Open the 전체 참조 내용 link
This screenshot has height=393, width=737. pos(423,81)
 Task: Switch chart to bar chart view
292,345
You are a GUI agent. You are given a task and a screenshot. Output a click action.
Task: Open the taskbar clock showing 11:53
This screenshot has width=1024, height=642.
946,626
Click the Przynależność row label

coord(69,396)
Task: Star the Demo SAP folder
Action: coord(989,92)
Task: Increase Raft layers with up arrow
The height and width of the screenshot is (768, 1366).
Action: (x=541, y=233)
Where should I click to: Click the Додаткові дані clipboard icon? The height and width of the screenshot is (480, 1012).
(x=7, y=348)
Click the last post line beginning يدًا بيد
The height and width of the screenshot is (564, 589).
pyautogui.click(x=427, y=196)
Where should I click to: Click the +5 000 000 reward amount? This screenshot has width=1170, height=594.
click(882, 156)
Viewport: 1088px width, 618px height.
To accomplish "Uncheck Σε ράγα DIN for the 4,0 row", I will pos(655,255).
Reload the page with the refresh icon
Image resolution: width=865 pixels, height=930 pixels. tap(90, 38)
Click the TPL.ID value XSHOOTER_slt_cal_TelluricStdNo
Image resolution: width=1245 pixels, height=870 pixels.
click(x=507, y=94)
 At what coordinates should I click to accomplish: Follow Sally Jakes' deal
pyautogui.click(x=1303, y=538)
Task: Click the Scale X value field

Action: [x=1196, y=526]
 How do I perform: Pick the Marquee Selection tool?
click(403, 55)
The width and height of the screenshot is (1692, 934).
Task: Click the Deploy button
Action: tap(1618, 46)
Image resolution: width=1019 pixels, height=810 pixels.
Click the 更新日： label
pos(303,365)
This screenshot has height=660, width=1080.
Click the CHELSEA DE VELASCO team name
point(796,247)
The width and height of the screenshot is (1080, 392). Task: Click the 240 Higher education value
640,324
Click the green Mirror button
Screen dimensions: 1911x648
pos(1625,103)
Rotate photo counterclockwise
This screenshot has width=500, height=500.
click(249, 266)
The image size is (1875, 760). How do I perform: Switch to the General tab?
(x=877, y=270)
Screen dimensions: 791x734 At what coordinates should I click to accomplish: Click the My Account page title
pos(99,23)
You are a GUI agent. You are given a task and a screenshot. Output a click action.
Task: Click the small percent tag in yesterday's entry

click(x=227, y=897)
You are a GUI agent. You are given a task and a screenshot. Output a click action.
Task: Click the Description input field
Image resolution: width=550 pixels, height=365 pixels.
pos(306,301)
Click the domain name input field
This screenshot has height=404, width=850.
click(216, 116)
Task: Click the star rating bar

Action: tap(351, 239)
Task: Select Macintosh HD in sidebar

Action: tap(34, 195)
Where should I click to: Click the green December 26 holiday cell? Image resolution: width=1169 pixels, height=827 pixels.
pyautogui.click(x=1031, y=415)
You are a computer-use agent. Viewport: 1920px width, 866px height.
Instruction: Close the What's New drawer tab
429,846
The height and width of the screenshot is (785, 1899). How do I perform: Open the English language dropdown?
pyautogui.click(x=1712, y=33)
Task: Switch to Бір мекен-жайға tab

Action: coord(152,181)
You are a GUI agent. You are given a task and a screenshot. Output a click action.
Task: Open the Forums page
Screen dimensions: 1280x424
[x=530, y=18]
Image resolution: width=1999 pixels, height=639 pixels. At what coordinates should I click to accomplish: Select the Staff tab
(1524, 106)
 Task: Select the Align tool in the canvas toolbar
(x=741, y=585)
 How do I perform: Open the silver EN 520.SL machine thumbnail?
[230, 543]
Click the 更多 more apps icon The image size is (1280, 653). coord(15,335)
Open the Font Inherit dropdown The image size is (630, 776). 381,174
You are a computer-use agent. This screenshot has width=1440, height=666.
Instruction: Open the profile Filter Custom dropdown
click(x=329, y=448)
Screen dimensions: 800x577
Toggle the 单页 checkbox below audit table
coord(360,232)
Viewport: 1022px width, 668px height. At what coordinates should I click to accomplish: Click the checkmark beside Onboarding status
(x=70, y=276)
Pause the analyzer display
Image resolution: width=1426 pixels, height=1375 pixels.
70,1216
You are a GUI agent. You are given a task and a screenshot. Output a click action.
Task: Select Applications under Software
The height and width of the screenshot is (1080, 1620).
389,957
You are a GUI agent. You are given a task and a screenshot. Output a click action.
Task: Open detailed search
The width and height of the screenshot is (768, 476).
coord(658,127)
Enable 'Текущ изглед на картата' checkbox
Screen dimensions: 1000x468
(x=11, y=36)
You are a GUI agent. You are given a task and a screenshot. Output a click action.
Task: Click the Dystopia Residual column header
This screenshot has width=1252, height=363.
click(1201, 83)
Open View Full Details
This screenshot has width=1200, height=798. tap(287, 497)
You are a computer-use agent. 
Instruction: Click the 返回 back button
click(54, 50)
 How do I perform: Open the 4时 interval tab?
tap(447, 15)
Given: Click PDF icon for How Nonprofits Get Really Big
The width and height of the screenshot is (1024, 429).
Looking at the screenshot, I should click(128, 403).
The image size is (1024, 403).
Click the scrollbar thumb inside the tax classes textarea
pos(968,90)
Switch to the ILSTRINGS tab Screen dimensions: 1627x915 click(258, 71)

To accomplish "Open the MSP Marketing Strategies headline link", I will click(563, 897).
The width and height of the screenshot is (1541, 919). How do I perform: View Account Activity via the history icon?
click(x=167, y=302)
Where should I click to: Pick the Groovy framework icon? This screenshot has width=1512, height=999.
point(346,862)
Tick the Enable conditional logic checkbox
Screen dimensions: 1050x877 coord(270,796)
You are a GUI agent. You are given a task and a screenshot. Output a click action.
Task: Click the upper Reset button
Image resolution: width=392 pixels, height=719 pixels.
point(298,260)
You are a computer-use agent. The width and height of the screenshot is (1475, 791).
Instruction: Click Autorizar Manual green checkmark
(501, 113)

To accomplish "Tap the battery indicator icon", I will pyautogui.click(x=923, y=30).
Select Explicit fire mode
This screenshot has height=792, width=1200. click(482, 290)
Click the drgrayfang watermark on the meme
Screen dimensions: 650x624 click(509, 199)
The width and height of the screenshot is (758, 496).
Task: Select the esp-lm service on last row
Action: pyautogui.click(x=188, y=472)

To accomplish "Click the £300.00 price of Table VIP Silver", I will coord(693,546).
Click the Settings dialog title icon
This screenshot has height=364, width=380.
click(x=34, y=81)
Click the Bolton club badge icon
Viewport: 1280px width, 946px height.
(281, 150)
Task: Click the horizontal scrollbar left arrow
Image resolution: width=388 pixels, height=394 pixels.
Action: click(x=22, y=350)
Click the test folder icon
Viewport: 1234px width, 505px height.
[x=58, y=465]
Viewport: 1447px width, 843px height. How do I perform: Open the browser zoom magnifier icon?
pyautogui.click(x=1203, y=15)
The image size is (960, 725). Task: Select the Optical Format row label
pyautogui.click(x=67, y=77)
:::
● PROBLEM TO WORK ON
Using the entries above, give again exactly the lines from the line holding "Task: Click the Scale X value field" through the line holding "Image resolution: width=1019". Include both end lines and nothing else.

● SOLUTION
Task: Click the Scale X value field

Action: [x=1196, y=526]
 How do I perform: Pick the Marquee Selection tool?
click(403, 55)
The width and height of the screenshot is (1692, 934).
Task: Click the Deploy button
Action: tap(1618, 46)
Image resolution: width=1019 pixels, height=810 pixels.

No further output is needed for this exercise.